I am unabashedly Team Evil Cabal right now. They are exactly the bloodthirsty profit-mongers we need to step in and restore sanity. I’m told that they only care about the profit and are positively ruthless in pursuit of their interests. And I think that sounds lovely — let’s do that, how do I vote for these people? Do they even need my vote — haven’t they been pulling the levers of our Shamocracy this whole time? But if that’s true, then why don’t they pull the “don’t tank the economy for no reason” lever? I hate to be a back-seat rapacious profiteer, but that’s what I’d do if I was stealthily manipulating the global economy from a secret lair beneath the Denver airport.

Yeah, I've been there. It's mostly nice, but the smell of whiskey and cigars is overpowering.

That's the Denver airport, though. At the White House, it's just the Underpants Gnomes.

Roger Pielke Jr. has a very good summary article on Economics and Politics of Tariffs. As befits an ex-prof:

If we were back in my classroom I’d share the following discussion questions along with the readings, to focus the students on policy thinking and to kick off our discussion:

  1. Tariffs are policy. What problem(s) are they justified as addressing?

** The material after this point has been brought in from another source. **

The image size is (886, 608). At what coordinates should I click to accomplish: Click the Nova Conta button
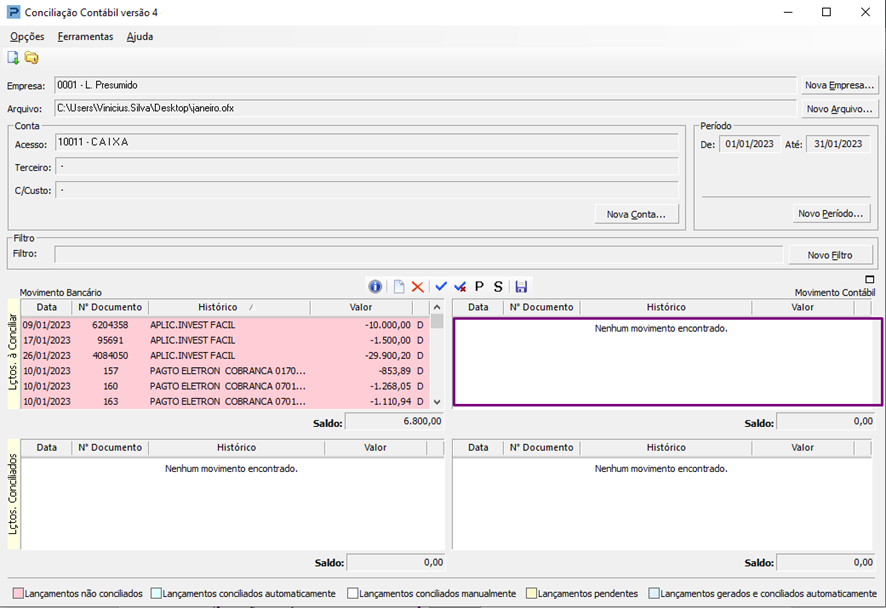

  2. By what metrics would you suggest that we evaluate the effectiveness of trade policy with respect to their justifications? With what data? Collected by whom?

  3. How long until we would know the effectiveness of changes to trade policy with respect to addressing the problem(s) that justified them in the first place?

  4. Similarly, how would we know if tariffs are not working as justified?

  5. How do we make sense of tariffs as policy (a course of action) versus tariffs as politics (bargaining, negotiation, and compromise)?

These question seek to push students beyond the promotion of policy alternatives and toward thinking about implementation and evaluation.

Those are very non-Gnomish questions. I've (sometimes) advocated that proposed policy changes, regulations, or laws be accompanied by "suicide clauses":

"Here are the benefits this new policy (regulation, law) will provide:" Followed by a list of objective measures, for example the DJIA, unemployment rate, inflation, pollution levels, etc.

"And if these things don't come to pass, this policy (regulation, law) will immediately be repealed."

If you're unwilling to bet on the outcome of your policy, why should anyone take you seriously?

Also of note:

  • Credit where due. Jonathan Turley notes a probably unintentional result of a recent appearance by Katherine Maher before a Congressional committee: NPR’s CEO Just Made the Best Case Yet for Defunding NPR. Since we have kind of an Orwellian theme today, it's notable that Maher tried to memory-hole her past positions:

    When asked about her past public statements that Trump is a “deranged, racist sociopath,” she said that she would not post such views today. She similarly brushed off her statements that America is “addicted to White supremacy” and her view that the use of the words “boy and girl” constitute “erasing language” for non-binary people.

    When asked about her past assertion that the U.S. was founded on “black plunder and white democracy,” Maher said she no longer believed what she had said.

    When asked about her support for the book “The Case for Reparations,” Maher denied any memory of ever having read the book. She was then read back her own public statements about how she took a day to read the book in a virtue-signaling post.

    She then denied calling for reparations, but was read back her own declaration: “Yes, the North, yes all of us, yes America. Yes, our original collective sin and unpaid debt. Yes, reparations. Yes, on this day.” She then bizarrely claimed she had not meant giving Black people actual money, or “fiscal reparations.”

    And more. Big Sister is watching you!